The AR500 turbine was assembled at a factory in Scotland before being shipped to Japan, where it was installed in waters off Naru Island, which is part of the larger Goto Island chain.
According to SAE, the overall project includes the leasing of tidal generation systems and the provision of offshore construction services for the Japanese company Kyuden Mirai Energy.
Graham Reid, CEO of SAE, described the installation as “a major milestone in the use of clean, renewable energy from tidal currents and we hope it will be the first of many tidal turbines installed in Japan”.
Monday’s news is the latest example of companies in Japan, an island nation with thousands of kilometers of coastline, turning to projects dealing with tidal and wave energy.
In January it was announced that the shipping giant Mitsui OSK Lines will be working with a company called Bombora Wave Power to develop potential project locations in Japan and the surrounding regions.
The collaboration between Tokyo-based MOL and Bombora focuses on finding possible locations for the latter’s mWave system as well as hybrid projects combining mWave and wind energy.
In simple terms, the technology developed by Bombora, which has offices in the UK and Australia, is based on the idea of using rubber membrane cells that are filled with air and attached to a structure submerged in water.
According to a video by the company describing how its system works, the “flexible rubber membrane design pumps air through a turbine to generate electricity” when waves run across the system.
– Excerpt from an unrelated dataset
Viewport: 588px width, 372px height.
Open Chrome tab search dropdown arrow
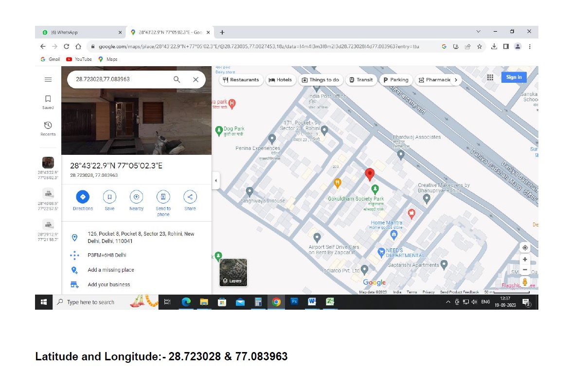(x=478, y=32)
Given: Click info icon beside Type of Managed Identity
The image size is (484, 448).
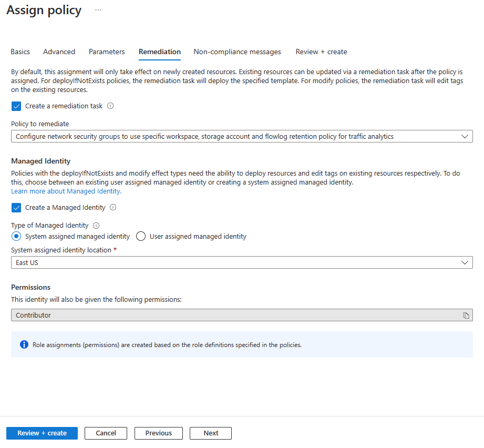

The International Energy Agency describes marine technologies as “great potential,” but adds that additional policy support is needed for research, design and development to “enable the cost reductions that come with bringing larger commercial plants up and running”.
For its part, Japan wants renewables to account for 22% to 24% of its energy mix by 2030.
In October last year, Prime Minister Yoshihide Suga said the country would aim for net greenhouse gas emissions of zero by 2050. By 2030, Japan aims to reduce greenhouse gas emissions by 26% compared to 2013.
However, work remains to be done to ensure that the country achieves its goals. In 2019, the Agency for Natural Resources and Energy said the country was “largely dependent on fossil fuels” such as coal, oil and liquefied natural gas.